Remedies for the Agency Problem
Several mechanisms exist to alleviate the agency problem:
Board of Directors:
- Shareholders elect boards responsible for protecting their interests.
- Independent boards curb the agency problem; outside directors can positively affect CEO performance post-poor results.
- The structure and responsibilities of boards differ by country.
Incentive Contracts:
- Managers should hold a small equity stake to align interests; incentive contracts include stock options.
- Aims to ensure managers run corporations to enhance both shareholder wealth and their own.
Concentrated Ownership:
- When few investors hold major stakes, they maintain a strong incentive to oversee management effectively.
Accounting Transparency:
- Strong accounting standards can reduce agency problems; countries should reform accounting rules.
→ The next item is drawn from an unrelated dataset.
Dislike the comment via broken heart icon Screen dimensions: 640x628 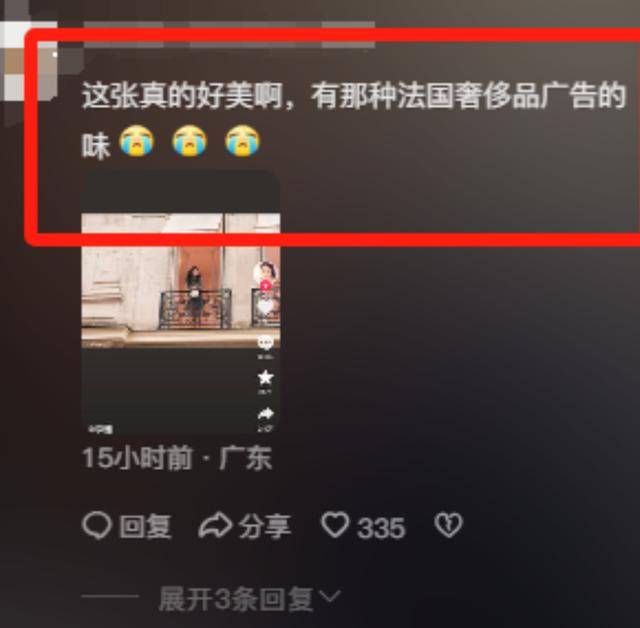click(x=449, y=525)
- Companies should have active and competent audit committees.
Debt:
- The obligation of debt requires timely interest payments, creating pressure on managers to avoid wasteful investments.
Overseas Stock Listing:
- Companies with weak investor protections may list shares in jurisdictions with stronger protections.
Market for Corporate Control:
- Poorly performing companies may face takeover bids from external investors aiming to restructure the company based on improved governance.
Law and Corporate Governance
- Investors have legal protections when investing in a company, including:
- The right to elect a board.
- The right to receive dividends pro-rata.
- These legal protections and their implementation vary significantly across countries.
Consequences of Legal Protections
Ownership and Control Patterns:
- In countries with weak investor protection, companies often exhibit concentrated ownership as a necessity for legal safeguarding.
- Concentrated ownership enables control over management despite weak legal frameworks.
Capital Markets and Valuation:
- Strong legal protections can foster the growth of external capital markets.
- Investors willing to receive fair returns may pay higher prices for securities when investor rights are assured.
Private Benefits of Control:
- A large shareholder, controlling more rights than their cash flow rights proportionally allow, can derive benefits not shared with other shareholders.